In evaluating the management of tennis elbow, Dr Bisset and Professor Vicenzino found exercise may be more effective at reducing pain and improving function than other interventions.
They found some evidence to support other modalities, such as acupuncture and laser therapy, for relieving pain in the short-term, and while braces may help reduce the patient’s pain, there’s no evidence that their use results in improved function.
“Overall, yes a patient might use a brace and it’s okay for patients to trial them,” Dr Bisset says.
“If they work - great. If they don’t get pain relief while they’re wearing the brace, then there is probably no need to persist with it.”
Dr Bisset says the best evidence lies in physiotherapists using a multimodal program of mobilisation-with-movement manual therapy coupled with exercise.

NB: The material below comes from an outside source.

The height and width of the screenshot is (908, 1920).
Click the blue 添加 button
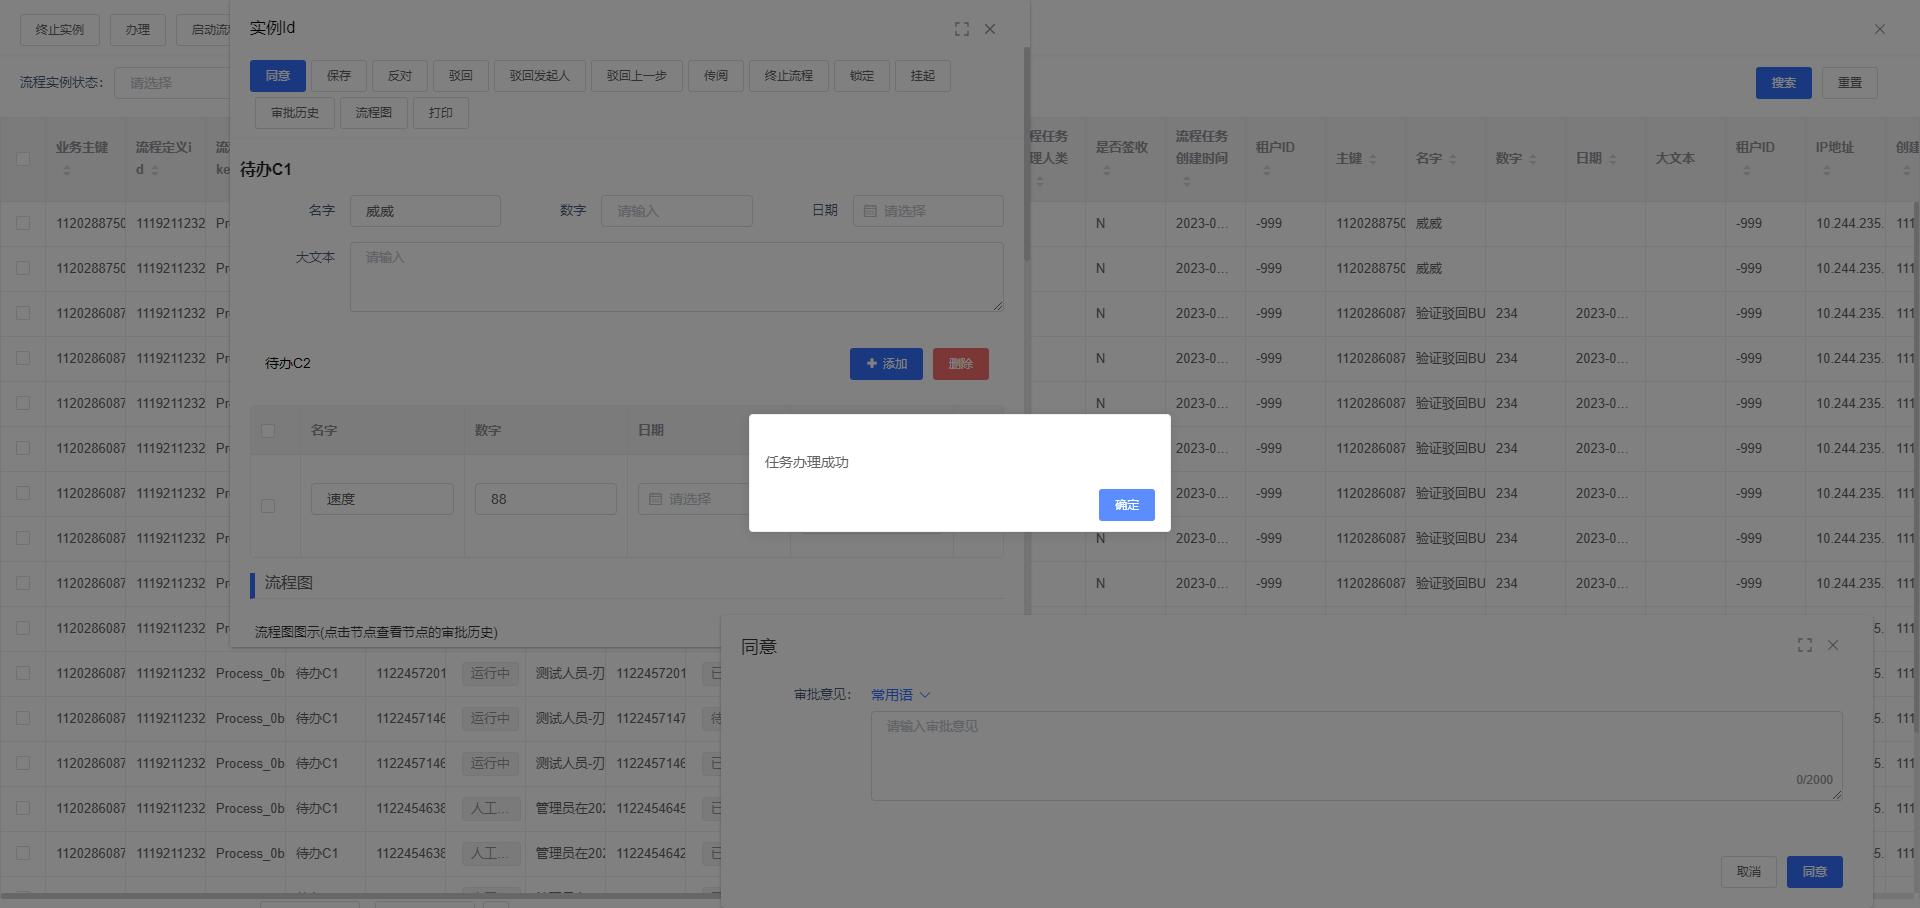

“That combination seems to work very well, it’s better than doing nothing in the short-term and it’s superior to corticosteroid injections in the long-term.
“Certainly work conducted with Dr Brooke Coombes (Research Fellow at UQ) has shown that corticosteroid injections should not be used for this condition because it seems to have negative long-term consequences that far outweigh any short-term transient improvements, even if combined with the efficacious physiotherapy program.”

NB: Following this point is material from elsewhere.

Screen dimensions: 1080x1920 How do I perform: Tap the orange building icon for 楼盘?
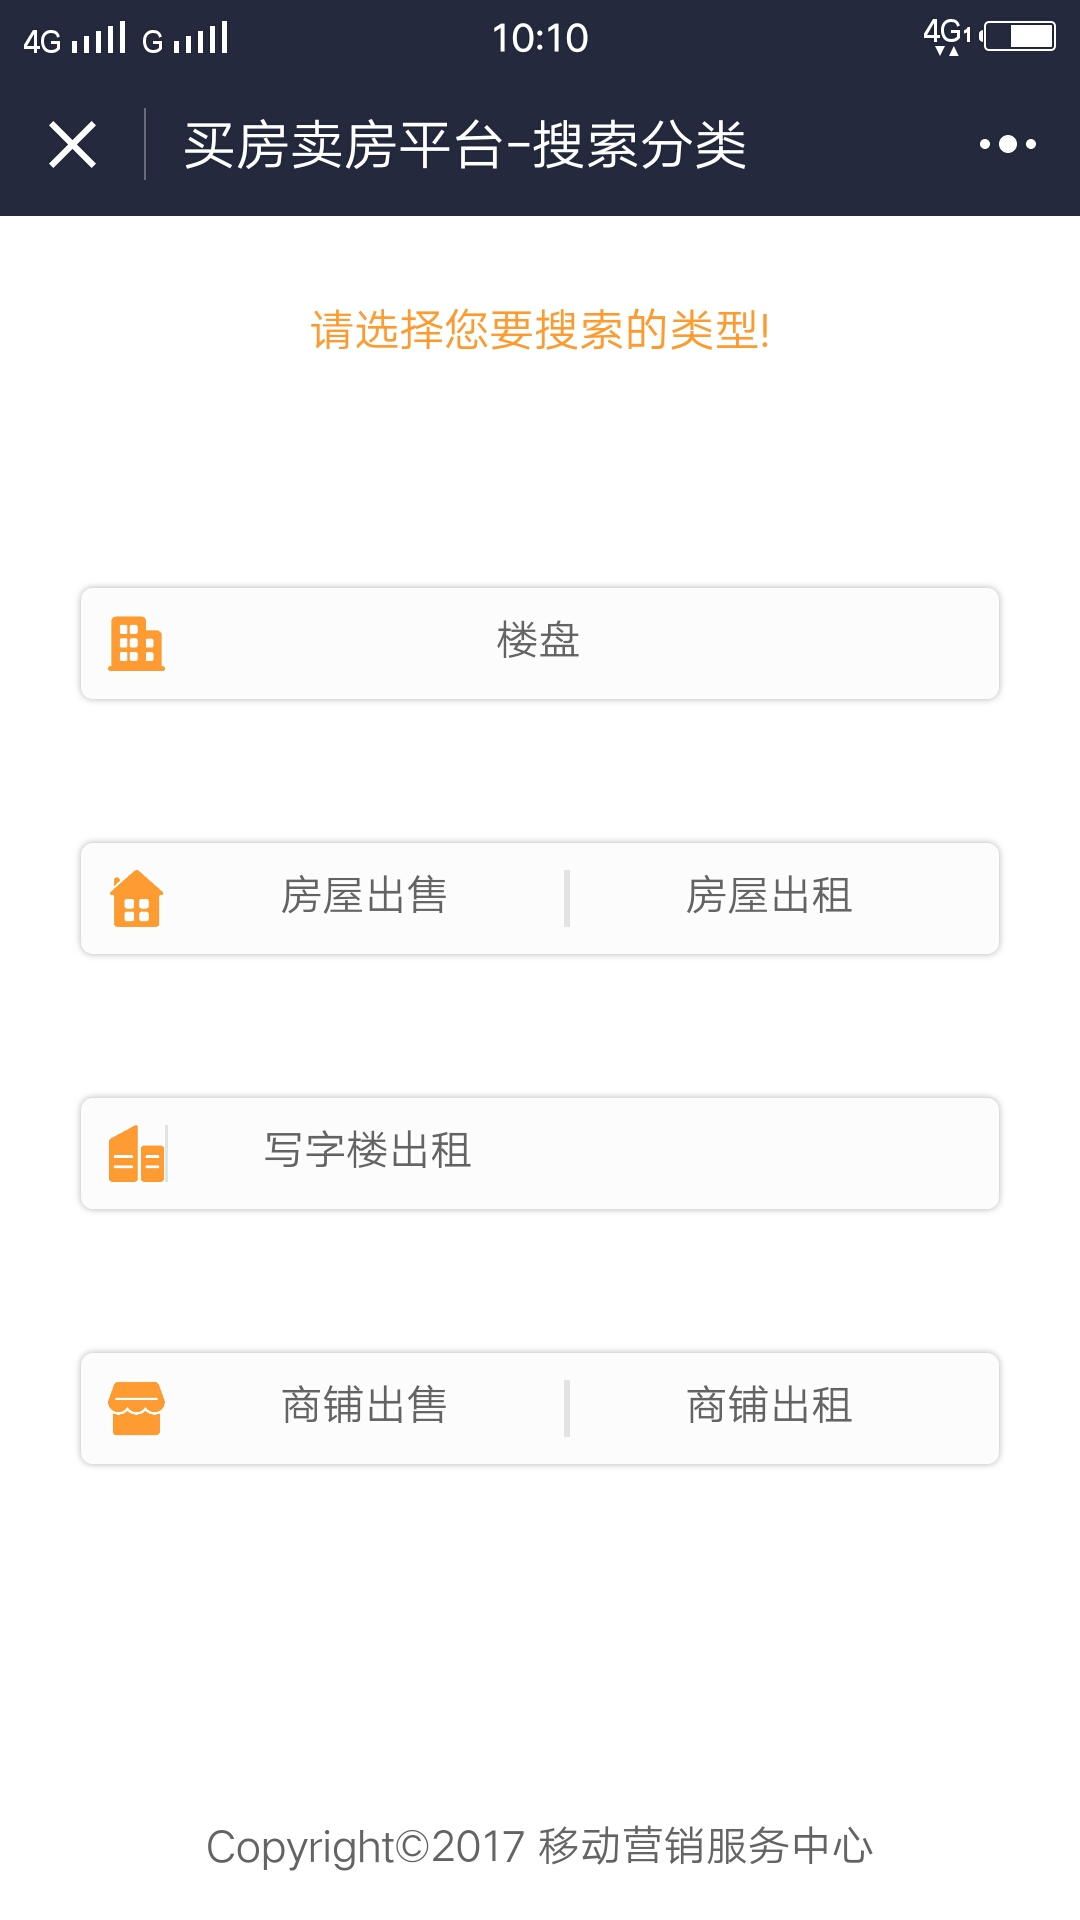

The best place for physiotherapists to start is by utilising the Patient Rated Tennis Elbow Evaluation questionnaire to help identify patients with severe pain and disability.
“If the patient presents with high levels of pain and disability, if they’re manual workers and if they’ve already had their pain for a longer period of time, for example greater than three months, then the physiotherapist should counsel those patients in terms of modifying their workload and minimising aggravating activities,” she says.
“The multimodal program with the manual therapy and exercise combination is probably the best treatment choice to be used in the first instance.”
Dr Bisset advises physiotherapists who have patients with pain spreading down their forearm, into their wrist or up their arm and into their shoulder or neck, to consider using diagnostic imaging (such as musculoskeletal ultrasound at the lateral elbow tendons) to ensure a correct diagnosis of tennis elbow while considering further pain management strategies.
For patients with mild pain, experienced for less than three months, she suggests educating the patient on managing their load while avoiding aggravating activities, perhaps while also introducing an exercise program.
“They should still be monitored so that if their pain is not improving over the next eight to 12 weeks then they need to start thinking about more treatment and particularly this multimodal physiotherapy program.”
Despite the large body of research, the authors concede a gap exists in the evidence and more research is needed to determine which exercise, and what dose, is best for treating patients with tennis elbow.
A multidisciplinary approach is the best way to manage patients with severe tennis elbow, Dr Bisset says.
“I think we need to be able to identify patients with more severe symptoms early and try and manage them more effectively.
"Otherwise they end up with pain for 18 months or longer and, in some cases, four to five years down the track they are still suffering pain. I think we can do better.”